Is There a Such Thing as ‘Too Much’ Data?
We live in a world of data. Data is collected all around us every minute of the day. Everywhere we go, in our cars, on the bus, through our carrier networks, at work, at school, the shopping mall, and church, etc. Information about who we are, what we do, and how we do it is constantly being stored. Data can be overwhelming, so is it necessary for an organization to collect so much? And if so, when does collecting data become ‘too much’?
Data are specific facts or pieces of information gathered intentionally for a precise purpose. The circumstances in which data are collected may vary, but it is typically collected to address or answer questions. Often, data collected is analyzed and reported to provide insight and understanding. There are many focuses for data collection serving different needs, such as financial data, scientific data, statistical data, and meteorological data.
But the question remains, is all the data being collected necessary? There may be moments for an organization when it certainly feels like there is too much data. If you or your organization have felt overwhelmed with data, perhaps this is the reason why:
Data collected with no real purpose in mind.

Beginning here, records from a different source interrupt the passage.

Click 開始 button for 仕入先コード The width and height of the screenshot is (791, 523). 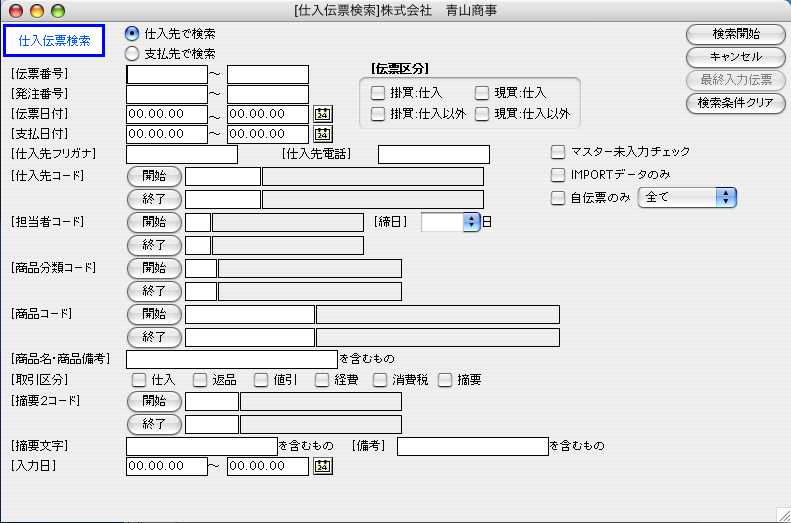(154, 176)
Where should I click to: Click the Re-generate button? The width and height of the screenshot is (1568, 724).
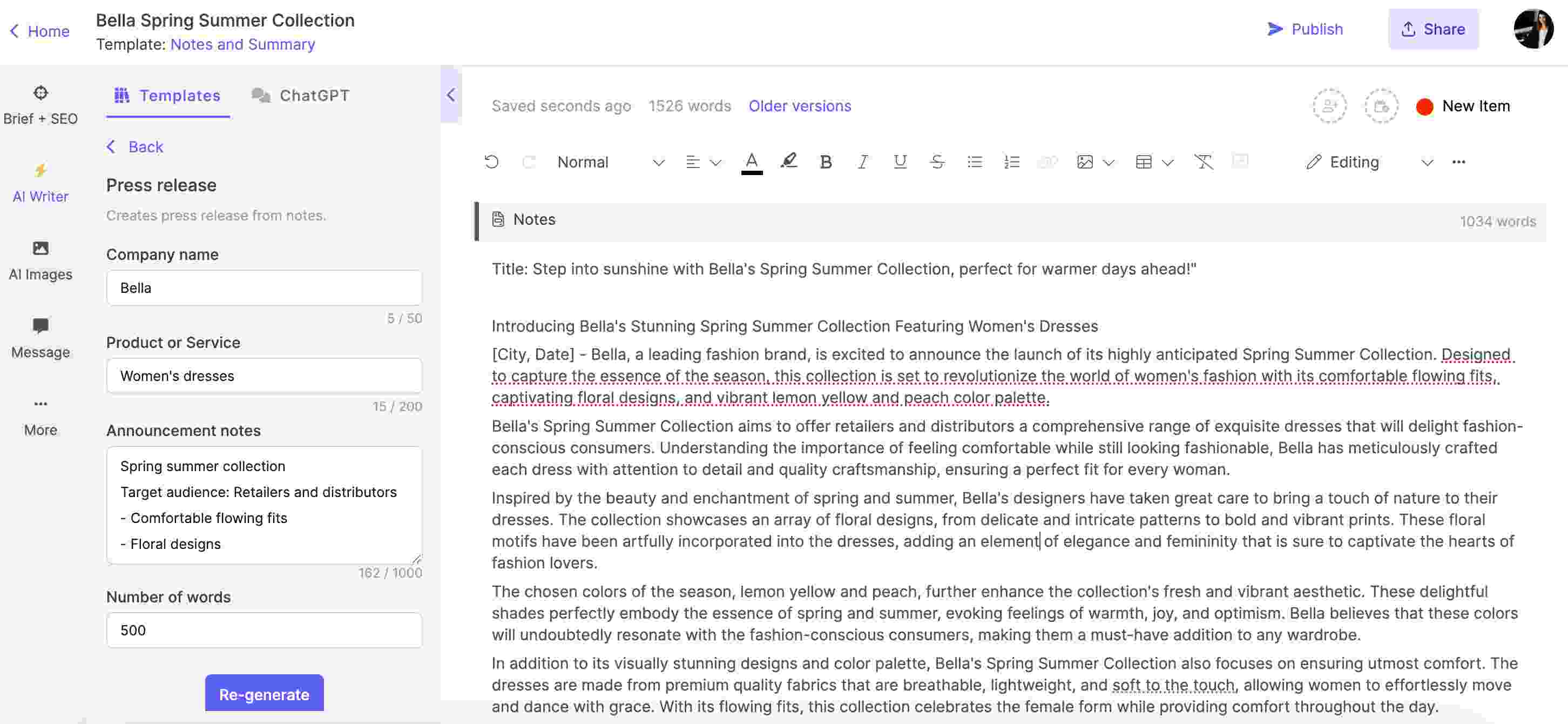264,692
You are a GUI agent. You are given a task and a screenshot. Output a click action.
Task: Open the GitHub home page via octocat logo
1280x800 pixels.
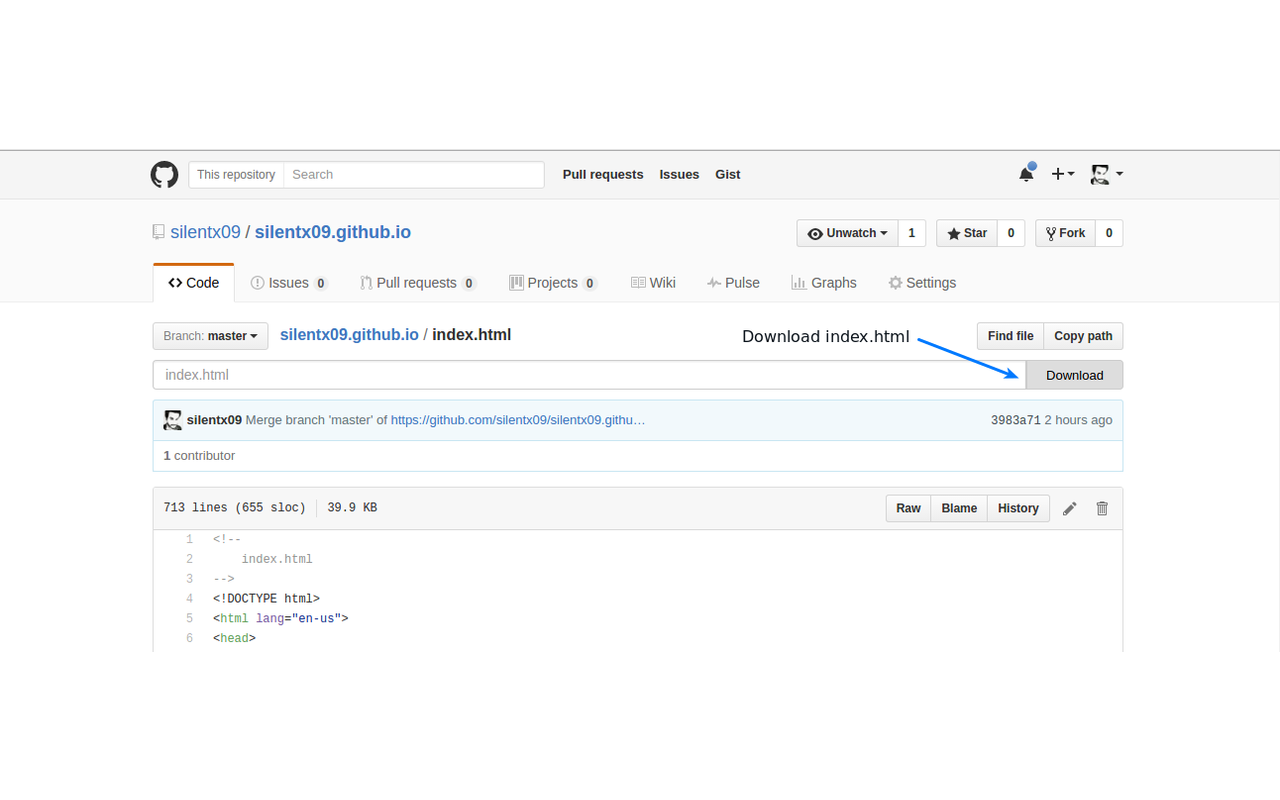coord(164,174)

Someone may have thought it was a brilliant idea to collect certain information because it would be nice to know. So, now you have data collected with no plan for how it would be used or helpful to have. Collecting data for the sake of just ‘good to know’ serves no credible meaning to the data and is not a good use of time or resources. Data should be collected intentionally, with a predetermined purpose or use in mind.
Lack of knowledge on how to analyze data.
Even when the scope for data utilization is clear, if the data collected is not well-analyzed, then the conclusions drawn from the data are meaningless. Data analysis is necessary for understanding results, answering key research/evaluation questions, identifying gaps, drawing unbiased conclusions, and can be used to predict outcomes down the road. Many businesses use intelligence software to help organize their data and present their data using graphical representations.
Trained data analysts are not involved.
After it is all said and done, although the purpose for collecting the data may be clear and the data may be analyzed appropriately, someone who is knowledgeable and skilled at interpreting data should assist. In fact, a trained professional should be around the table from the beginning to assist in determining the goal as well as the best data to collect and analyze in relation to the goal. Then interpretation becomes a no-brainer for the expert. Having the most sophisticated graphics available with exciting colors and 3D images are useless if you cannot determine what it means. That is one caveat to having a trained data analyst on your team.
Do not let the abundance of data overwhelm you. Involve a data analyst on your team to help you determine the purpose for your data collection, decide on appropriate analysis, and provide accurate interpretation.